### WORK REQUIRED
Copy the following records line for line, covering every one of them.

>> begin WORKING DATA

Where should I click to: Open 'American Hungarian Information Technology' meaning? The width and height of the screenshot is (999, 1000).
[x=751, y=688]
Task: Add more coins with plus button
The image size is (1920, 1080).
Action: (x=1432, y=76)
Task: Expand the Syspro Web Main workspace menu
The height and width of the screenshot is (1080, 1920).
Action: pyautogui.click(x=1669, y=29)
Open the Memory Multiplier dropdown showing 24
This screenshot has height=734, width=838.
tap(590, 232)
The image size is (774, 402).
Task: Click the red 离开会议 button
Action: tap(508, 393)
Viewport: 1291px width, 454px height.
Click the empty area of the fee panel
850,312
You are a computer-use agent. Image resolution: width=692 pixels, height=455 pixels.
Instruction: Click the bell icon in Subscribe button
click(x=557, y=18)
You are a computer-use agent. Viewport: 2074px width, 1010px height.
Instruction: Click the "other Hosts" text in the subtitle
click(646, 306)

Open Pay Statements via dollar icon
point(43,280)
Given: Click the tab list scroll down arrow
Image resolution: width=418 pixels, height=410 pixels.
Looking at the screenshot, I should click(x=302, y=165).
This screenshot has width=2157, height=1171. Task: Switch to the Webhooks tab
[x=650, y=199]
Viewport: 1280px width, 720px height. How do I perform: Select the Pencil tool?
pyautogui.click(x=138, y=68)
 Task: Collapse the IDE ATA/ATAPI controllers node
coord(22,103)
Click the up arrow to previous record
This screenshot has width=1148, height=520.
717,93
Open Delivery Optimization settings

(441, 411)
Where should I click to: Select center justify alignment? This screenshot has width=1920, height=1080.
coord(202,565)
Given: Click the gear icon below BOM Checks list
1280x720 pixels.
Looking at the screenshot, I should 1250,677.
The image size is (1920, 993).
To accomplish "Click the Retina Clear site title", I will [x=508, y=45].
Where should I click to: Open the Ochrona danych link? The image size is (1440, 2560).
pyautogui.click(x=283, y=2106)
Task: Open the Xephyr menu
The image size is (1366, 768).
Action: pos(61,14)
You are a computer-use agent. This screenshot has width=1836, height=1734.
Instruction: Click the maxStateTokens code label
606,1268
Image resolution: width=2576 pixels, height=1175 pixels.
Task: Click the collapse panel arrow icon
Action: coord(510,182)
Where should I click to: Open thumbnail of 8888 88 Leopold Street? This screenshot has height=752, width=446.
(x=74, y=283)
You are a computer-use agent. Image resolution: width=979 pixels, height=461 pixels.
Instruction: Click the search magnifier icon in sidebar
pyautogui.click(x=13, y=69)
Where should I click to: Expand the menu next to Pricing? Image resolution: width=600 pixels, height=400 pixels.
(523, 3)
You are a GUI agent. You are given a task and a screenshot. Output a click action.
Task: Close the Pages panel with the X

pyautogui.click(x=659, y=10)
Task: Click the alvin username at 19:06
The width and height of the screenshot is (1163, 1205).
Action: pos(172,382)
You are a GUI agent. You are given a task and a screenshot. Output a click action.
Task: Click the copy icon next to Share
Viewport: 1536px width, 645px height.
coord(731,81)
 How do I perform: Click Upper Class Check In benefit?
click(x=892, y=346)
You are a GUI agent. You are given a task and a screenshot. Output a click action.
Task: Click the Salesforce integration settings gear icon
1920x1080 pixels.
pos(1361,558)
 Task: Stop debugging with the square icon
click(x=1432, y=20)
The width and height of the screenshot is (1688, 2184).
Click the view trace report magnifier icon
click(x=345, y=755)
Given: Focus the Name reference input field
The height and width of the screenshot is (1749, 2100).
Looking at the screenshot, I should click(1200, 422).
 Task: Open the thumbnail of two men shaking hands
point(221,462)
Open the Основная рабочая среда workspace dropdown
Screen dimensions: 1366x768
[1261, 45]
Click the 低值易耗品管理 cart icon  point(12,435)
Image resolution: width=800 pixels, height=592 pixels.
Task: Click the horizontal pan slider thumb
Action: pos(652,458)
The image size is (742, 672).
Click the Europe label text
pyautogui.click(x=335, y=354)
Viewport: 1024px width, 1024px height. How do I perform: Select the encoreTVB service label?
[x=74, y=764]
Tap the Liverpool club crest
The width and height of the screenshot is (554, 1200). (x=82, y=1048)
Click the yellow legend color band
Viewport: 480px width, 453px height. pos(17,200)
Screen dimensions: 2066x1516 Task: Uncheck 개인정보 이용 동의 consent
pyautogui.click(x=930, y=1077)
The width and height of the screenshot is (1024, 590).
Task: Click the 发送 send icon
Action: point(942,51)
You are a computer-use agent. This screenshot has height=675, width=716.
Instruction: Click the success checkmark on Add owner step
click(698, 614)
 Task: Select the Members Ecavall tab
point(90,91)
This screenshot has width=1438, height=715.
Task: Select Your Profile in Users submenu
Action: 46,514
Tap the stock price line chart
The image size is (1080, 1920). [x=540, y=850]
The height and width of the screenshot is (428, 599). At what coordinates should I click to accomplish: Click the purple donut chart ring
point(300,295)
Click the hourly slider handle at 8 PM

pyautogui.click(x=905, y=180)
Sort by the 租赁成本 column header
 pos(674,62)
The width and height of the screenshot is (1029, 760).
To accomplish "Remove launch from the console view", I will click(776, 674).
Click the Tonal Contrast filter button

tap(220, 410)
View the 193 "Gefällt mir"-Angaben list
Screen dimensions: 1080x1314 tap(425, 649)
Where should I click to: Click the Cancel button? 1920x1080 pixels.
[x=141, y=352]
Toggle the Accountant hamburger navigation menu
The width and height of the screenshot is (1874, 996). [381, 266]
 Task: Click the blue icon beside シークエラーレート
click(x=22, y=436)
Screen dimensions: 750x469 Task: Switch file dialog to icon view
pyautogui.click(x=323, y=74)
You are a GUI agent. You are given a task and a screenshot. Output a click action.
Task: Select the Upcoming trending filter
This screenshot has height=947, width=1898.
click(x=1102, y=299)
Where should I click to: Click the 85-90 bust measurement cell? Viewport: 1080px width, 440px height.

>> end WORKING DATA

### TASK ANSWER
Where should I click to: Open 'American Hungarian Information Technology' meaning? The width and height of the screenshot is (999, 1000).
[x=751, y=688]
Task: Add more coins with plus button
The image size is (1920, 1080).
Action: (x=1432, y=76)
Task: Expand the Syspro Web Main workspace menu
The height and width of the screenshot is (1080, 1920).
Action: pyautogui.click(x=1669, y=29)
Open the Memory Multiplier dropdown showing 24
This screenshot has height=734, width=838.
tap(590, 232)
The image size is (774, 402).
Task: Click the red 离开会议 button
Action: tap(508, 393)
Viewport: 1291px width, 454px height.
Click the empty area of the fee panel
850,312
You are a computer-use agent. Image resolution: width=692 pixels, height=455 pixels.
Instruction: Click the bell icon in Subscribe button
click(x=557, y=18)
You are a computer-use agent. Viewport: 2074px width, 1010px height.
Instruction: Click the "other Hosts" text in the subtitle
click(646, 306)

Open Pay Statements via dollar icon
point(43,280)
Given: Click the tab list scroll down arrow
Image resolution: width=418 pixels, height=410 pixels.
Looking at the screenshot, I should click(x=302, y=165).
This screenshot has width=2157, height=1171. Task: Switch to the Webhooks tab
[x=650, y=199]
Viewport: 1280px width, 720px height. How do I perform: Select the Pencil tool?
pyautogui.click(x=138, y=68)
 Task: Collapse the IDE ATA/ATAPI controllers node
coord(22,103)
Click the up arrow to previous record
This screenshot has width=1148, height=520.
717,93
Open Delivery Optimization settings

(441, 411)
Where should I click to: Select center justify alignment? This screenshot has width=1920, height=1080.
coord(202,565)
Given: Click the gear icon below BOM Checks list
1280x720 pixels.
Looking at the screenshot, I should 1250,677.
The image size is (1920, 993).
To accomplish "Click the Retina Clear site title", I will [x=508, y=45].
Where should I click to: Open the Ochrona danych link? The image size is (1440, 2560).
pyautogui.click(x=283, y=2106)
Task: Open the Xephyr menu
The image size is (1366, 768).
Action: pos(61,14)
You are a computer-use agent. This screenshot has width=1836, height=1734.
Instruction: Click the maxStateTokens code label
606,1268
Image resolution: width=2576 pixels, height=1175 pixels.
Task: Click the collapse panel arrow icon
Action: coord(510,182)
Where should I click to: Open thumbnail of 8888 88 Leopold Street? This screenshot has height=752, width=446.
(x=74, y=283)
You are a computer-use agent. Image resolution: width=979 pixels, height=461 pixels.
Instruction: Click the search magnifier icon in sidebar
pyautogui.click(x=13, y=69)
Where should I click to: Expand the menu next to Pricing? Image resolution: width=600 pixels, height=400 pixels.
(523, 3)
You are a GUI agent. You are given a task and a screenshot. Output a click action.
Task: Close the Pages panel with the X

pyautogui.click(x=659, y=10)
Task: Click the alvin username at 19:06
The width and height of the screenshot is (1163, 1205).
Action: pos(172,382)
You are a GUI agent. You are given a task and a screenshot. Output a click action.
Task: Click the copy icon next to Share
Viewport: 1536px width, 645px height.
coord(731,81)
 How do I perform: Click Upper Class Check In benefit?
click(x=892, y=346)
You are a GUI agent. You are given a task and a screenshot. Output a click action.
Task: Click the Salesforce integration settings gear icon
1920x1080 pixels.
pos(1361,558)
 Task: Stop debugging with the square icon
click(x=1432, y=20)
The width and height of the screenshot is (1688, 2184).
Click the view trace report magnifier icon
click(x=345, y=755)
Given: Focus the Name reference input field
The height and width of the screenshot is (1749, 2100).
Looking at the screenshot, I should click(1200, 422).
 Task: Open the thumbnail of two men shaking hands
point(221,462)
Open the Основная рабочая среда workspace dropdown
Screen dimensions: 1366x768
[1261, 45]
Click the 低值易耗品管理 cart icon  point(12,435)
Image resolution: width=800 pixels, height=592 pixels.
Task: Click the horizontal pan slider thumb
Action: pos(652,458)
The image size is (742, 672).
Click the Europe label text
pyautogui.click(x=335, y=354)
Viewport: 1024px width, 1024px height. How do I perform: Select the encoreTVB service label?
[x=74, y=764]
Tap the Liverpool club crest
The width and height of the screenshot is (554, 1200). (x=82, y=1048)
Click the yellow legend color band
Viewport: 480px width, 453px height. pos(17,200)
Screen dimensions: 2066x1516 Task: Uncheck 개인정보 이용 동의 consent
pyautogui.click(x=930, y=1077)
The width and height of the screenshot is (1024, 590).
Task: Click the 发送 send icon
Action: point(942,51)
You are a computer-use agent. This screenshot has height=675, width=716.
Instruction: Click the success checkmark on Add owner step
click(698, 614)
 Task: Select the Members Ecavall tab
point(90,91)
This screenshot has width=1438, height=715.
Task: Select Your Profile in Users submenu
Action: 46,514
Tap the stock price line chart
The image size is (1080, 1920). [x=540, y=850]
The height and width of the screenshot is (428, 599). At what coordinates should I click to accomplish: Click the purple donut chart ring
point(300,295)
Click the hourly slider handle at 8 PM

pyautogui.click(x=905, y=180)
Sort by the 租赁成本 column header
 pos(674,62)
The width and height of the screenshot is (1029, 760).
To accomplish "Remove launch from the console view", I will click(776, 674).
Click the Tonal Contrast filter button

tap(220, 410)
View the 193 "Gefällt mir"-Angaben list
Screen dimensions: 1080x1314 tap(425, 649)
Where should I click to: Click the Cancel button? 1920x1080 pixels.
[x=141, y=352]
Toggle the Accountant hamburger navigation menu
The width and height of the screenshot is (1874, 996). [381, 266]
 Task: Click the blue icon beside シークエラーレート
click(x=22, y=436)
Screen dimensions: 750x469 Task: Switch file dialog to icon view
pyautogui.click(x=323, y=74)
You are a GUI agent. You are given a task and a screenshot. Output a click action.
Task: Select the Upcoming trending filter
This screenshot has height=947, width=1898.
click(x=1102, y=299)
Where should I click to: Click the 85-90 bust measurement cell? Viewport: 1080px width, 440px height.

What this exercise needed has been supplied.